EXERCISE GOAL:
This exercise asks for the entries below to be printed exactly.

ENTRIES SHOWN:

[Start of Attachment]

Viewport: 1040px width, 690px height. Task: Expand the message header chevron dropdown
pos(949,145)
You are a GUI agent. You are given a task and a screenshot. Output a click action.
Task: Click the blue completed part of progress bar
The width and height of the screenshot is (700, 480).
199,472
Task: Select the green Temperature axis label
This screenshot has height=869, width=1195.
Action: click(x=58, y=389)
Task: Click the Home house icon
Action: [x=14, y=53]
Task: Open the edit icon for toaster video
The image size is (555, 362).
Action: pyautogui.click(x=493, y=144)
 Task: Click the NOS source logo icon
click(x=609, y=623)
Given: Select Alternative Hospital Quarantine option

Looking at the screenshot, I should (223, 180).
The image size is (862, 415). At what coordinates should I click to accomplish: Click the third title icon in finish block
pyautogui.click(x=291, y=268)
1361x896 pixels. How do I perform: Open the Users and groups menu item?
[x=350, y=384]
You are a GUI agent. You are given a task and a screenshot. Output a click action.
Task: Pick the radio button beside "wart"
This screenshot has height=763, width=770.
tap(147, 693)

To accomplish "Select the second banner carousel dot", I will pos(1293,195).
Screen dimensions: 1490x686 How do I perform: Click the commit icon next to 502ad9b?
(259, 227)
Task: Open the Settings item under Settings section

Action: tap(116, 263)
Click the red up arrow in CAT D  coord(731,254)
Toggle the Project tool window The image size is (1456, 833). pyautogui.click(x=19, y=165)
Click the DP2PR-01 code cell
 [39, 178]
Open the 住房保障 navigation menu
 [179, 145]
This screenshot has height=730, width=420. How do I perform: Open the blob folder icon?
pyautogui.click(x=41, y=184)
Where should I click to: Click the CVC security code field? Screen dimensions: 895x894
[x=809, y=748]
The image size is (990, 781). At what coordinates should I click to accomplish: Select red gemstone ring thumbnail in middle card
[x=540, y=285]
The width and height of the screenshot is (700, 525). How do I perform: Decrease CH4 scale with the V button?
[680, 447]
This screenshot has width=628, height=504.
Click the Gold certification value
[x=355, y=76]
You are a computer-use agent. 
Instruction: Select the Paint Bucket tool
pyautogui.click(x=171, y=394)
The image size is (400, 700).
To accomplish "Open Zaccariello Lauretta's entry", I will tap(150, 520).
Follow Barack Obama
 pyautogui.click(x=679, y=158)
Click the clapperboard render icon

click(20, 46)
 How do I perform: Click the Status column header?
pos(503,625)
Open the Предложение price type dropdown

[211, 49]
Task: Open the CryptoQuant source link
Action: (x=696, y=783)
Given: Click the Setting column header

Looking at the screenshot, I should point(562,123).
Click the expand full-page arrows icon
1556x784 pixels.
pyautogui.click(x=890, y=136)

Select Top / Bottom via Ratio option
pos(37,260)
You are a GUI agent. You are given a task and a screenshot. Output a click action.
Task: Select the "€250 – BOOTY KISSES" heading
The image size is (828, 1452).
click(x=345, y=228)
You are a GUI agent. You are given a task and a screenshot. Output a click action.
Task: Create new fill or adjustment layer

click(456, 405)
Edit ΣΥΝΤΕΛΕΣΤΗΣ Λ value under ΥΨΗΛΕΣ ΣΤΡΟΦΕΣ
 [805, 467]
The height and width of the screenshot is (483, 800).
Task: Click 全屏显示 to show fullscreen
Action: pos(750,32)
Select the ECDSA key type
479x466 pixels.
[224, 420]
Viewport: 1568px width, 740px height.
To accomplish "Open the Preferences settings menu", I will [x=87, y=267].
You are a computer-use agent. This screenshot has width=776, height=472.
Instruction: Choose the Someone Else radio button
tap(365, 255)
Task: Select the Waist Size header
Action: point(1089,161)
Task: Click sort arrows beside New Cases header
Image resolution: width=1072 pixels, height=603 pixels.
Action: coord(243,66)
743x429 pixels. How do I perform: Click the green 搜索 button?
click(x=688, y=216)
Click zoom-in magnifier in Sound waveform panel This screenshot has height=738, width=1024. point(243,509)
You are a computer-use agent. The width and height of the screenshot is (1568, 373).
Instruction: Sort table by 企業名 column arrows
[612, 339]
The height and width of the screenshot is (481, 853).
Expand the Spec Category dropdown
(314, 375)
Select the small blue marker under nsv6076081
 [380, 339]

[End of Attachment]

ANSWER AREA:
Viewport: 1040px width, 690px height. Task: Expand the message header chevron dropdown
pos(949,145)
You are a GUI agent. You are given a task and a screenshot. Output a click action.
Task: Click the blue completed part of progress bar
The width and height of the screenshot is (700, 480).
199,472
Task: Select the green Temperature axis label
This screenshot has height=869, width=1195.
Action: click(x=58, y=389)
Task: Click the Home house icon
Action: [x=14, y=53]
Task: Open the edit icon for toaster video
The image size is (555, 362).
Action: pyautogui.click(x=493, y=144)
 Task: Click the NOS source logo icon
click(x=609, y=623)
Given: Select Alternative Hospital Quarantine option

Looking at the screenshot, I should (223, 180).
The image size is (862, 415). At what coordinates should I click to accomplish: Click the third title icon in finish block
pyautogui.click(x=291, y=268)
1361x896 pixels. How do I perform: Open the Users and groups menu item?
[x=350, y=384]
You are a GUI agent. You are given a task and a screenshot. Output a click action.
Task: Pick the radio button beside "wart"
This screenshot has height=763, width=770.
tap(147, 693)

To accomplish "Select the second banner carousel dot", I will pos(1293,195).
Screen dimensions: 1490x686 How do I perform: Click the commit icon next to 502ad9b?
(259, 227)
Task: Open the Settings item under Settings section

Action: tap(116, 263)
Click the red up arrow in CAT D  coord(731,254)
Toggle the Project tool window The image size is (1456, 833). pyautogui.click(x=19, y=165)
Click the DP2PR-01 code cell
 [39, 178]
Open the 住房保障 navigation menu
 [179, 145]
This screenshot has height=730, width=420. How do I perform: Open the blob folder icon?
pyautogui.click(x=41, y=184)
Where should I click to: Click the CVC security code field? Screen dimensions: 895x894
[x=809, y=748]
The image size is (990, 781). At what coordinates should I click to accomplish: Select red gemstone ring thumbnail in middle card
[x=540, y=285]
The width and height of the screenshot is (700, 525). How do I perform: Decrease CH4 scale with the V button?
[680, 447]
This screenshot has width=628, height=504.
Click the Gold certification value
[x=355, y=76]
You are a computer-use agent. 
Instruction: Select the Paint Bucket tool
pyautogui.click(x=171, y=394)
The image size is (400, 700).
To accomplish "Open Zaccariello Lauretta's entry", I will tap(150, 520).
Follow Barack Obama
 pyautogui.click(x=679, y=158)
Click the clapperboard render icon

click(20, 46)
 How do I perform: Click the Status column header?
pos(503,625)
Open the Предложение price type dropdown

[211, 49]
Task: Open the CryptoQuant source link
Action: (x=696, y=783)
Given: Click the Setting column header

Looking at the screenshot, I should point(562,123).
Click the expand full-page arrows icon
1556x784 pixels.
pyautogui.click(x=890, y=136)

Select Top / Bottom via Ratio option
pos(37,260)
You are a GUI agent. You are given a task and a screenshot. Output a click action.
Task: Select the "€250 – BOOTY KISSES" heading
The image size is (828, 1452).
click(x=345, y=228)
You are a GUI agent. You are given a task and a screenshot. Output a click action.
Task: Create new fill or adjustment layer

click(456, 405)
Edit ΣΥΝΤΕΛΕΣΤΗΣ Λ value under ΥΨΗΛΕΣ ΣΤΡΟΦΕΣ
 [805, 467]
The height and width of the screenshot is (483, 800).
Task: Click 全屏显示 to show fullscreen
Action: pos(750,32)
Select the ECDSA key type
479x466 pixels.
[224, 420]
Viewport: 1568px width, 740px height.
To accomplish "Open the Preferences settings menu", I will [x=87, y=267].
You are a computer-use agent. This screenshot has width=776, height=472.
Instruction: Choose the Someone Else radio button
tap(365, 255)
Task: Select the Waist Size header
Action: point(1089,161)
Task: Click sort arrows beside New Cases header
Image resolution: width=1072 pixels, height=603 pixels.
Action: coord(243,66)
743x429 pixels. How do I perform: Click the green 搜索 button?
click(x=688, y=216)
Click zoom-in magnifier in Sound waveform panel This screenshot has height=738, width=1024. point(243,509)
You are a computer-use agent. The width and height of the screenshot is (1568, 373).
Instruction: Sort table by 企業名 column arrows
[612, 339]
The height and width of the screenshot is (481, 853).
Expand the Spec Category dropdown
(314, 375)
Select the small blue marker under nsv6076081
 [380, 339]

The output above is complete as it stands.